• **PROBLEM DESCRIPTION**
Your answer must be every line of the data below that holds the string "computer", copied exactly.

• **Stored data**
========================

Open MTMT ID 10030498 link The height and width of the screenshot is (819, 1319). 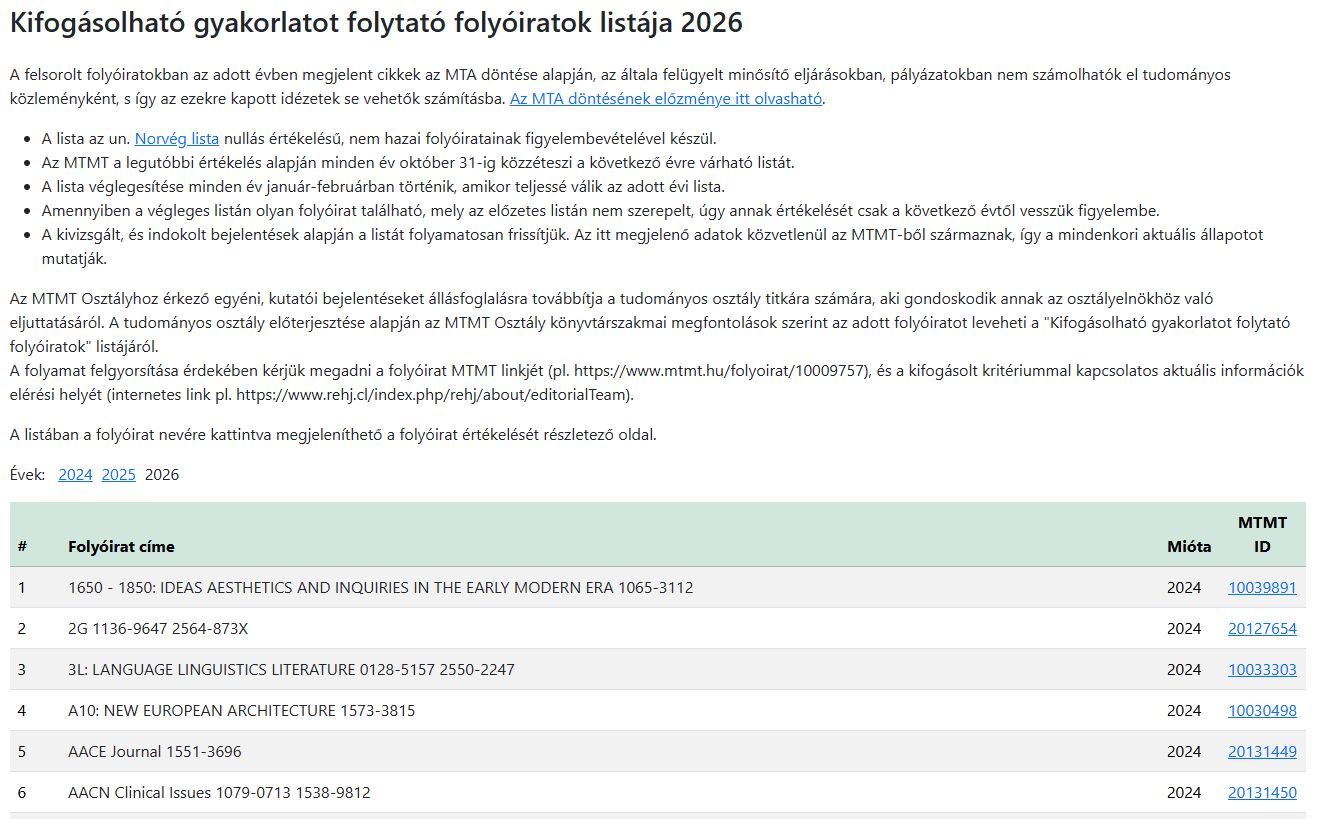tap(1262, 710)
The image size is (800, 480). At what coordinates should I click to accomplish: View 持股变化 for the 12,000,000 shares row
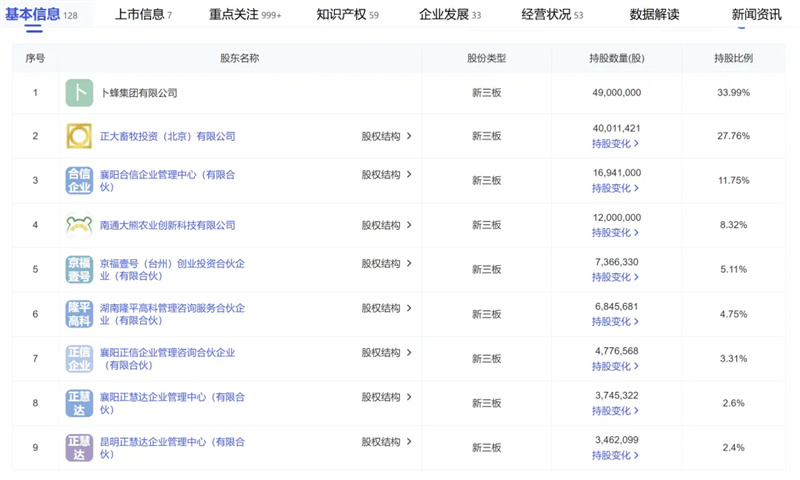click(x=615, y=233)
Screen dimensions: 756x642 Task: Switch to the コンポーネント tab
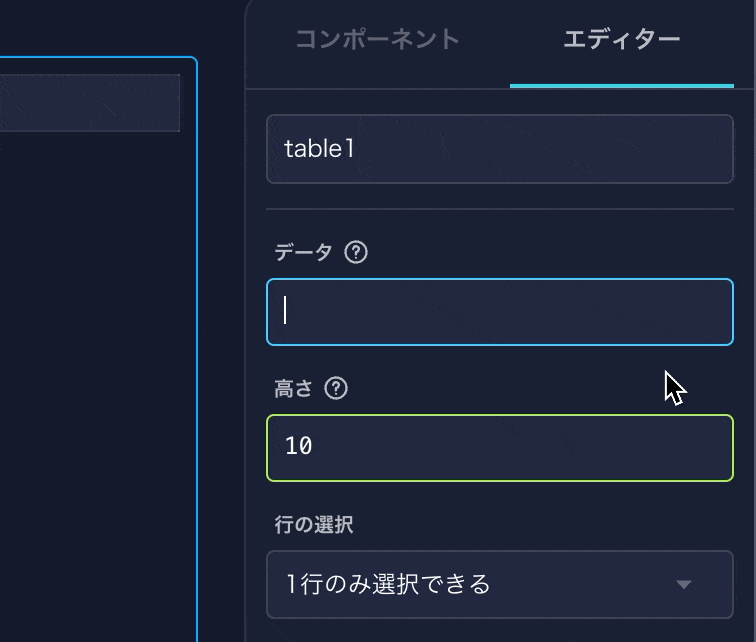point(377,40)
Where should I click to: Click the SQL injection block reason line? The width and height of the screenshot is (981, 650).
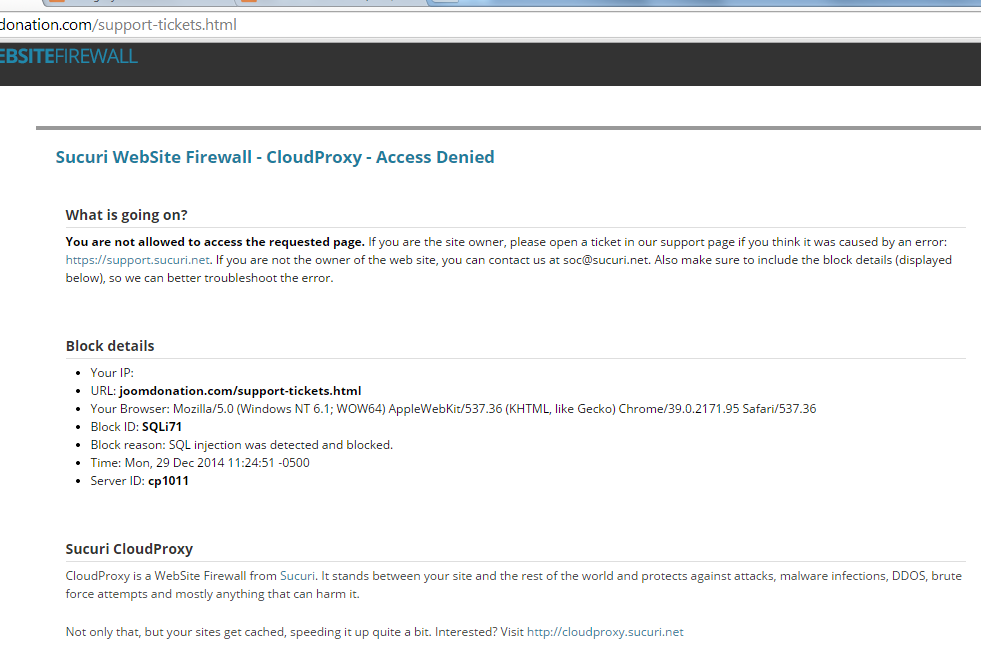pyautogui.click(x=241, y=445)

========================

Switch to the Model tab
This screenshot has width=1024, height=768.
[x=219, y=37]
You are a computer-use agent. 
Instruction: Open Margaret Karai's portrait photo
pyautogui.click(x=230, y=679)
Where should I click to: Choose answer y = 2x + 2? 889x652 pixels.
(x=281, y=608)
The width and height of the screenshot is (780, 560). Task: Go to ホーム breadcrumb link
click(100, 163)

========================

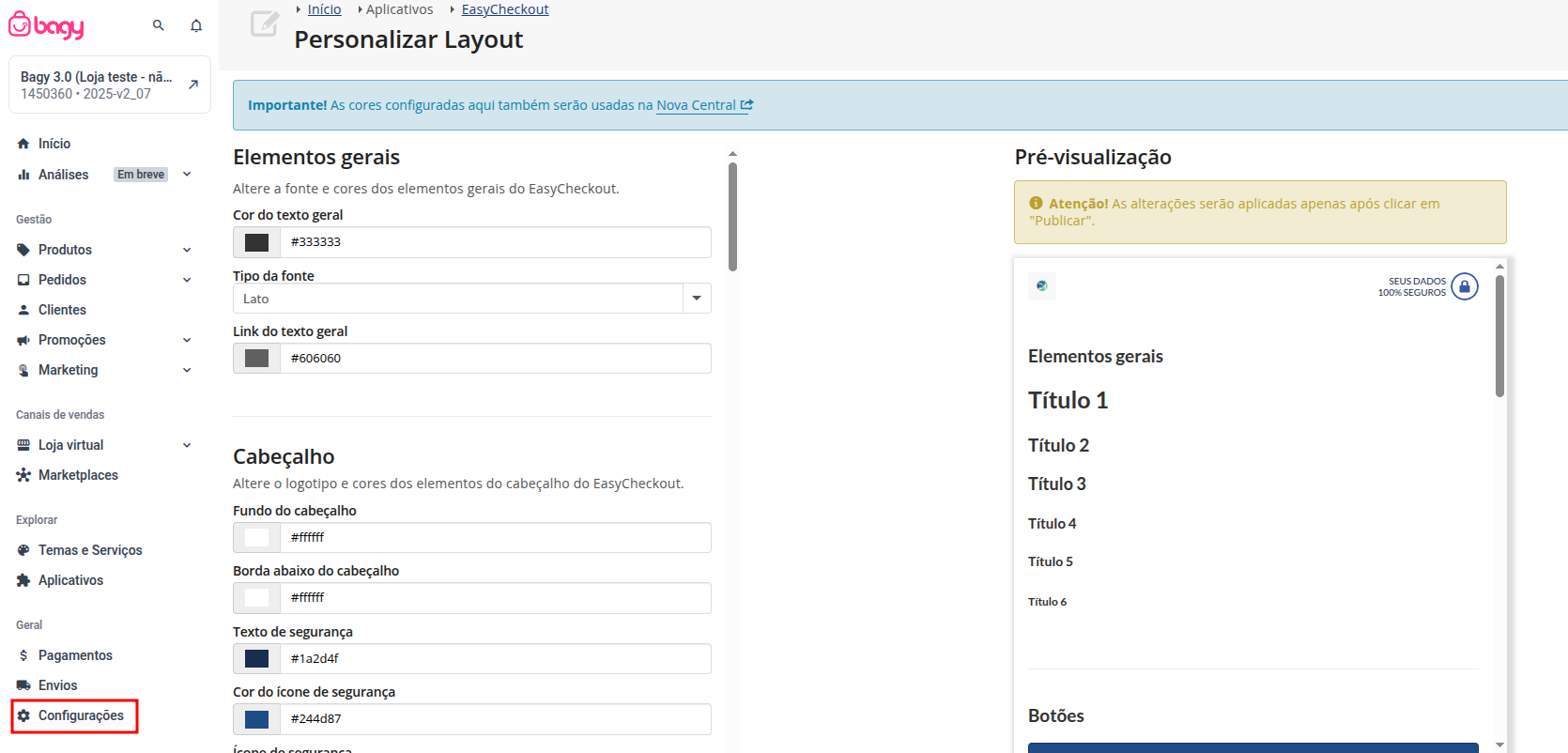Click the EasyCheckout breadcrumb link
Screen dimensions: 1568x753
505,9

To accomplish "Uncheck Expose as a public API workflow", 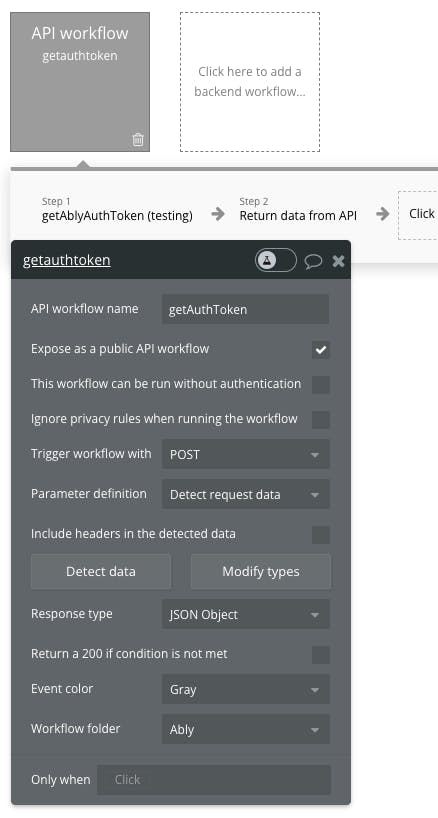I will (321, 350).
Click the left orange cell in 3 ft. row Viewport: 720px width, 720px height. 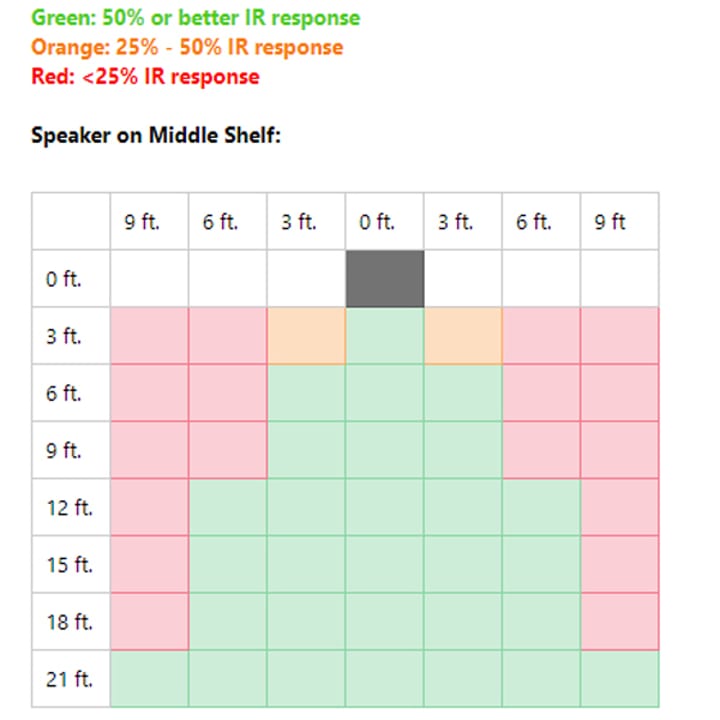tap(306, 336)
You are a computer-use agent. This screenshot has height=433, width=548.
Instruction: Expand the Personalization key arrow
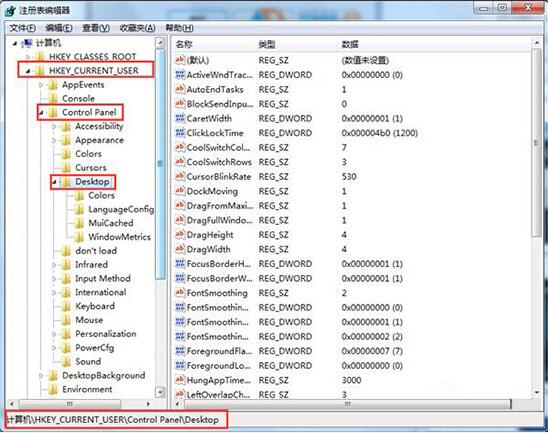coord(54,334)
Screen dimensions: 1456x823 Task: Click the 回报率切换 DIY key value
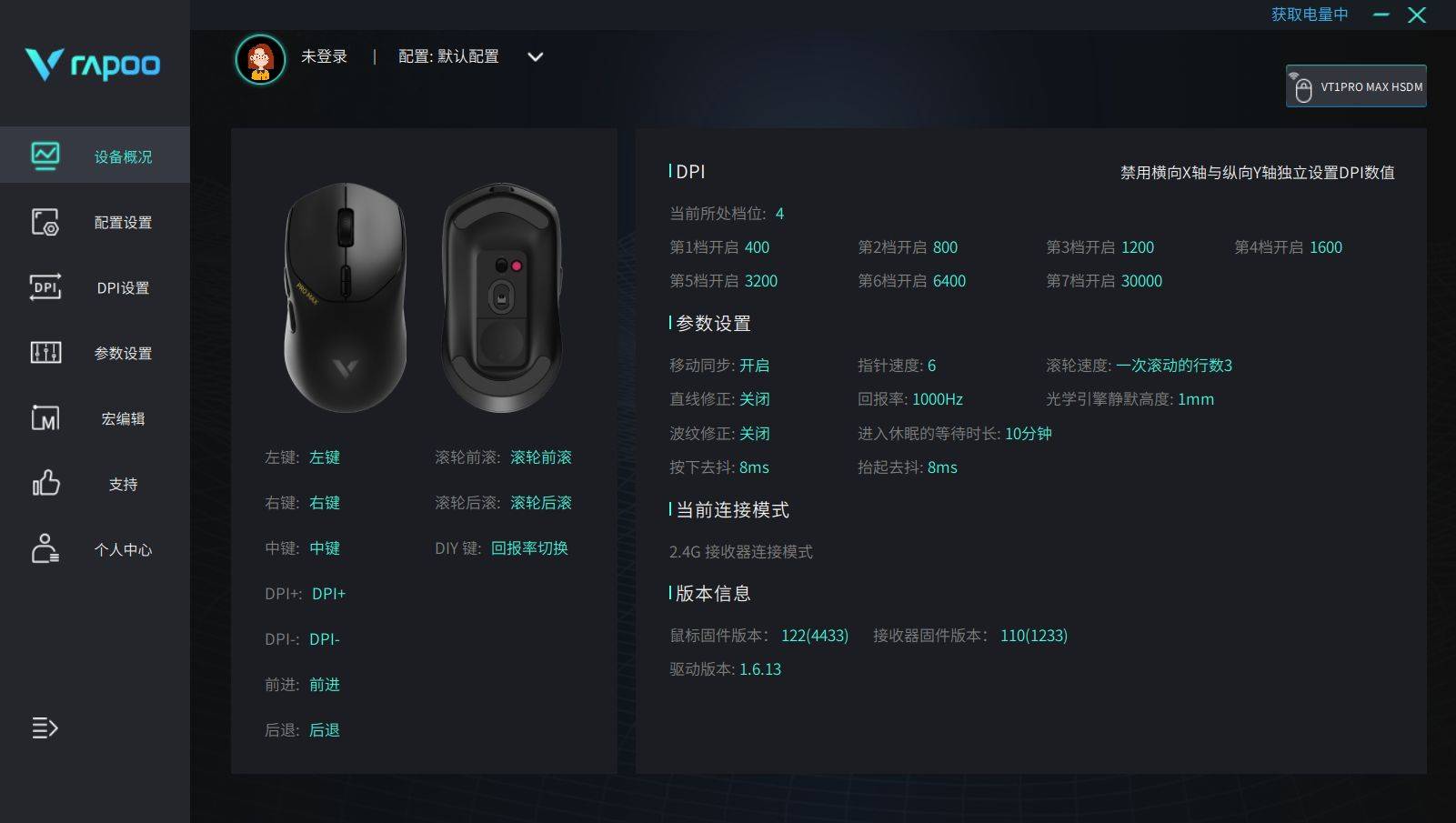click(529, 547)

========================

• **ANSWER TO THIS TASK**
You are a computer-use agent. 
You are a computer-use agent. This screenshot has height=433, width=548.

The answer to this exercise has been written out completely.